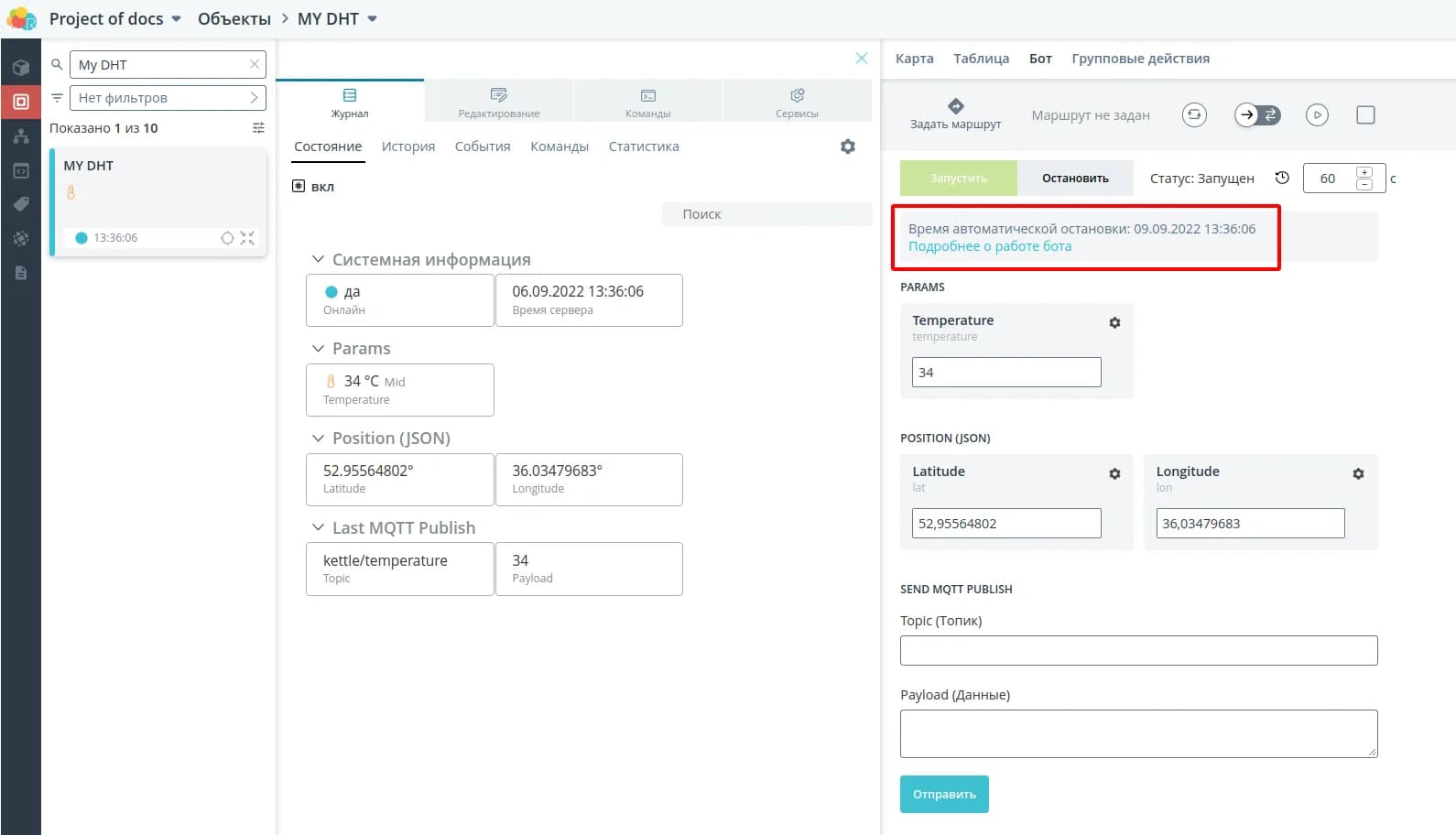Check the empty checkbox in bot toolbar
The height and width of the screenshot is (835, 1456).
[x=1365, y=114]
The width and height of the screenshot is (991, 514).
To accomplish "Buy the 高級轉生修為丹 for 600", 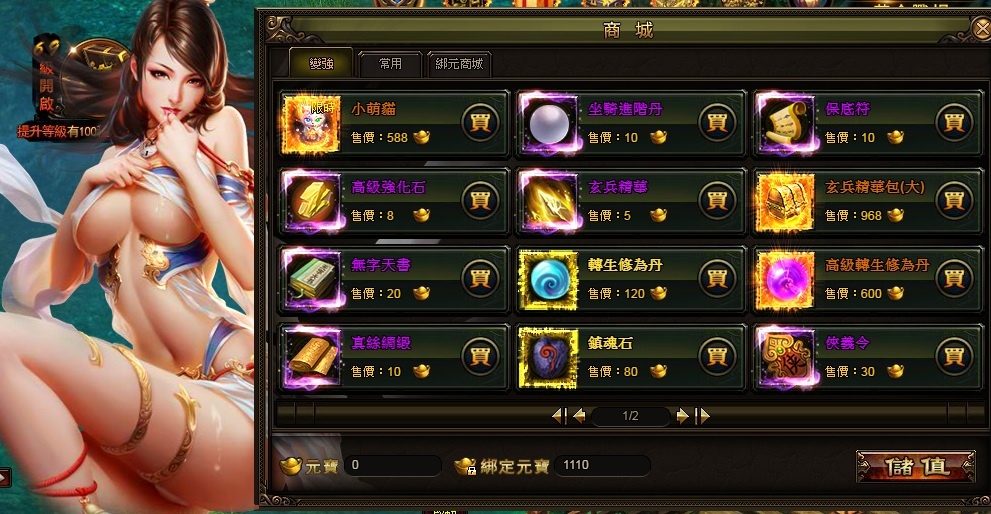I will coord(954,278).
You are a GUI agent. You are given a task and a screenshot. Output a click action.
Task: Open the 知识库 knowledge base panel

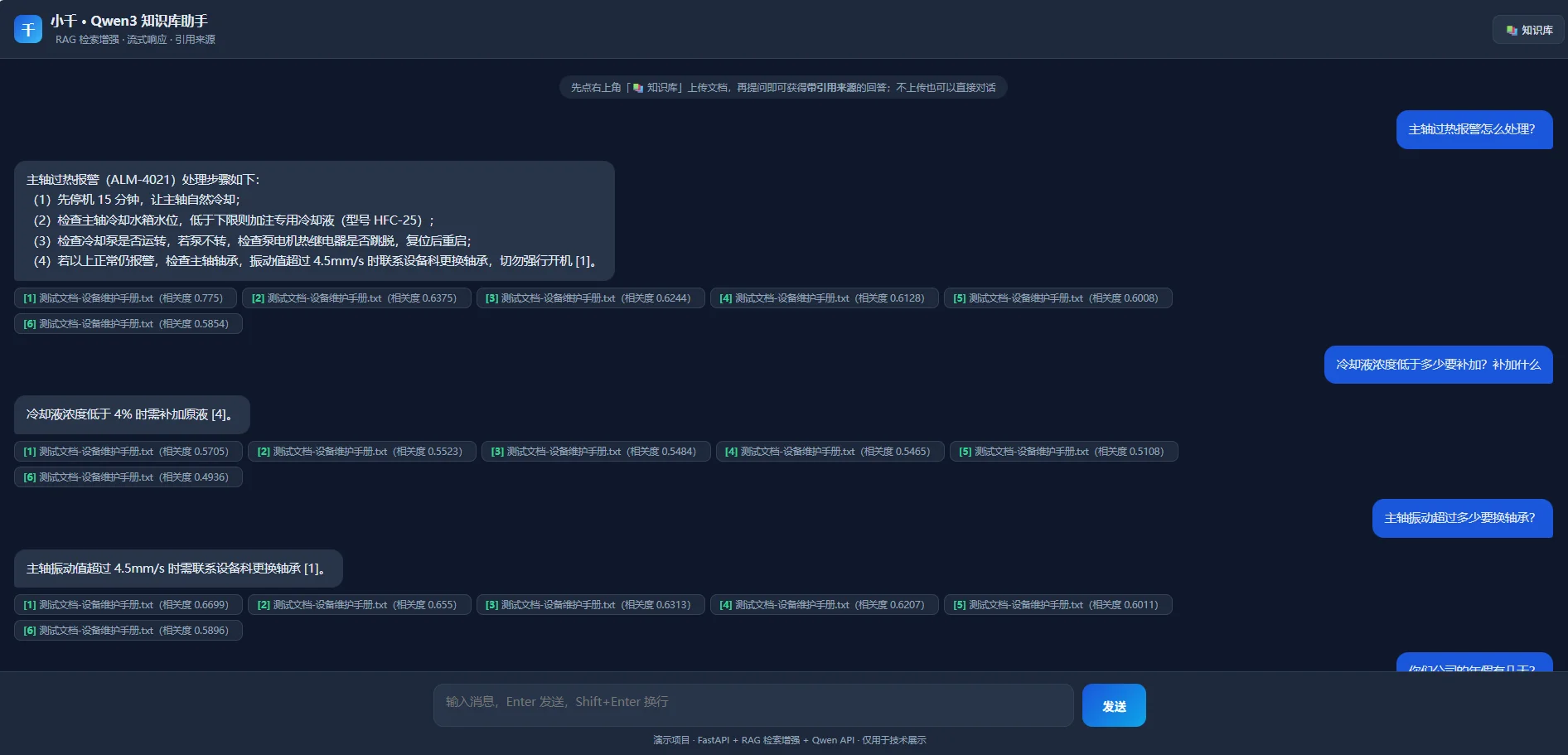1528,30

DIRECTIONS FOR THIS TASK — In the records above, find the line that contains "You are a GUI". Retype it and every line after it, exactly, leaving out all pictures.

RESPONSE —
You are a GUI agent. You are given a task and a screenshot. Output a click action.
Task: Open the 知识库 knowledge base panel

1528,30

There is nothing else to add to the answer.